The comic book world lost a superhero in Stan Lee. Now local artists and comic book enthusiasts are remembering his legacy.

Columbia, SC (WLTX) - Stan Lee's influence in the comic book world stretches farther than Mr. Fantastic, having created characters like the X-Men, The Hulk and The Amazing Spider Man.

Lee started out at the age of 16 as an assistant at a comic publisher that grew into Marvel Comics, and later became a writer, editor and publisher.

"Stan Lee created all of these amazing characters like Thor, Fantastic Four, Black Panther," says Eric Woodard, owner of Scratch N' Spin. "I started reading comics in the third grade. The first comic book I read was X-Men #173 and it really inspired my love for reading and beyond that inspired my creativity."

Lee also inspired South Carolina's own Marvel artist Sanford Greene, who tweeted the cover of "How to Draw Comics the Marvel Way" saying "the moment Stan Lee changed my life. I was 11 years old."

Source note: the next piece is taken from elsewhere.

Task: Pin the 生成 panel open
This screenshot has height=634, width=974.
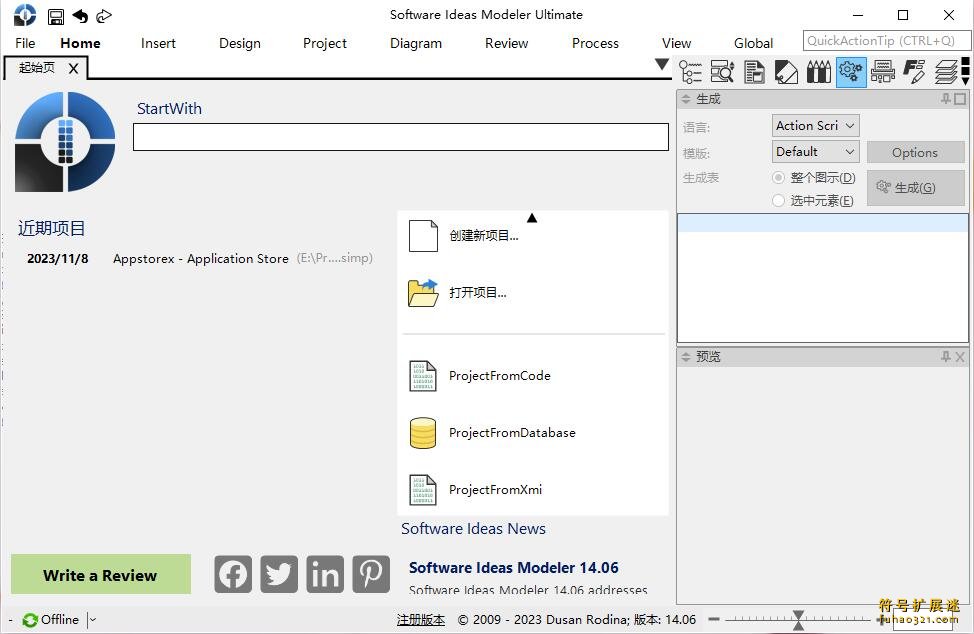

Roy Thomas, who worked directly with Lee at marvel comics says he was saddened by his passing after seeing him just two days ago:

"I'm sadder than I can say that Stan has died, even though I know, from my recent phone conversations with him, that he was more than ready to leave this Earth. I'm so grateful that, by sheer circumstance, I got to spend a half hour or so with him this past Saturday, less than 48 hours before he passed away. At that time, it was obvious that he lacked much of the old Stan Lee energy that everybody had got to know at conventions and in movie cameos, but when I asked him about future cameos, he expressed a real interest in making them, if he could find a way to do it without there being too much trouble. He asked me about Dann [wife of Thomas] and all the animals on our place (Dann had, at his request, sent him a DVD we made for him a couple of years ago), and got fairly animated when talking about his battles with publisher Martin Goodman over doing Spider-Man. I opined as how maybe the one important creative decision Goodman ever made was when he commissioned Stan to create a super-hero group back in 1961. Stan seemed to get a kick out of that. He posed for a couple of pictures with me, and then the last one with me and my friend and manager John Cimino, who had worked (in concert with Stan's buddy and handler Jon Bolerjack) to arrange for Stan and me to get together one more time. But I wish I could look forward to seeing him and sparring around with him again. Still, I consider myself so very lucky to have known and worked with him for so many years...one of the most important mythmakers of the 20th century."